» **Work instructions**
In the data that follows, find the line with "The image size is (809, 377)."; transcribe it, every later line up to the one with "Open the Today", and that line as well, exactly and with no others.

» **Entries provided**
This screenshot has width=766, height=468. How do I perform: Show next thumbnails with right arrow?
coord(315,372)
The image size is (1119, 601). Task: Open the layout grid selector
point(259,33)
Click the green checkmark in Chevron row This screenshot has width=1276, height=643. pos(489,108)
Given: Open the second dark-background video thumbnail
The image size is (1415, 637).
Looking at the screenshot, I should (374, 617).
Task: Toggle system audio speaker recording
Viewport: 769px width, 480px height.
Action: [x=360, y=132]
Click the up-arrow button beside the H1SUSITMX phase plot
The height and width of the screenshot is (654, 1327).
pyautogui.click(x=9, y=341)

==

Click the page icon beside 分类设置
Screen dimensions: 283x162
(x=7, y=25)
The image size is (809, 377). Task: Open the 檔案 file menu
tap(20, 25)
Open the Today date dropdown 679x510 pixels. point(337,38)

» **Response to this exercise**
The image size is (809, 377). Task: Open the 檔案 file menu
tap(20, 25)
Open the Today date dropdown 679x510 pixels. point(337,38)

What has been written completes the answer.